C++ Input and Output using fscanf, scanf, fprintf and printf

Up till now you have probably done most of your I/O in C++ using the cin and cout streams. The Coco/R system used later in the course works in terms of traditional, less bloated libraries that are present both in C and in C++.

The standard C and C++ libraries include a number of functions for output to the "standard output" device, and for input from the "standard input" device. In MS-DOS implementations these correspond, in their simplest applications, to the screen and keyboard. Chief among these functions are printf (for output) and scanf (for input). They are not the only I/O functions one can use in C, but they are two of the most versatile.
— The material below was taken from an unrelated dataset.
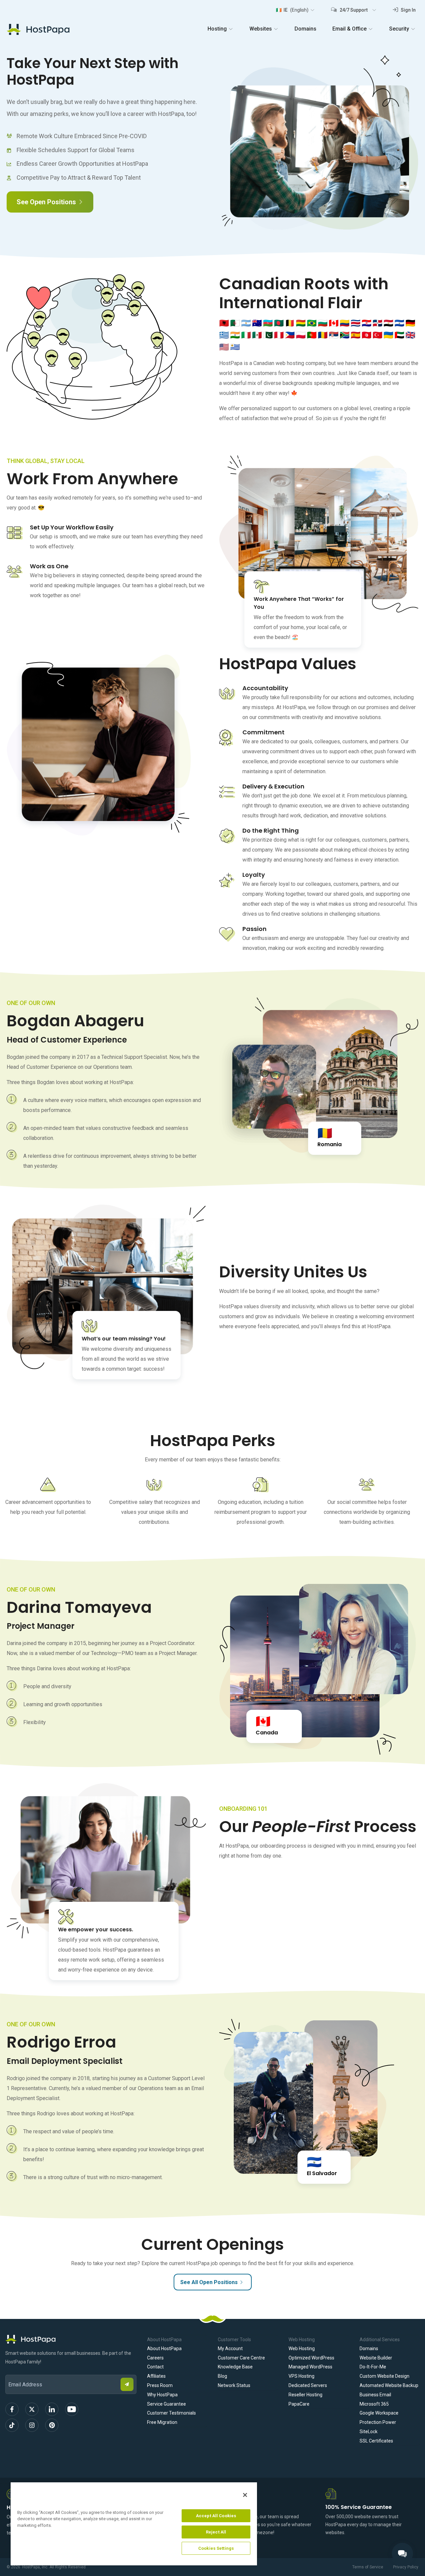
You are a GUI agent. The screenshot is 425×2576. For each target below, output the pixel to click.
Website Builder (376, 2357)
Calls to the functions may be described in a general way by

PrintfStatement = "printf" "(" ControlString { "," Expression } ")" ";" .
ScanfStatement = "scanf" "(" ControlString { "," Address } ")" ";" .
ControlString = String .

and some simple examples follow immediately:

         printf("Output results"); 
         printf("firstvar + secondvar = %d\n", thirdvar); 
         printf("%d + %d = %d\n", first, second, third); 

         scanf("%d %d %d", &first, &second, &third); 

The chief difference between printf and scanf lies in the argument list. printf uses variable names, constants and expressions, whereas scanf uses the addresses of variables.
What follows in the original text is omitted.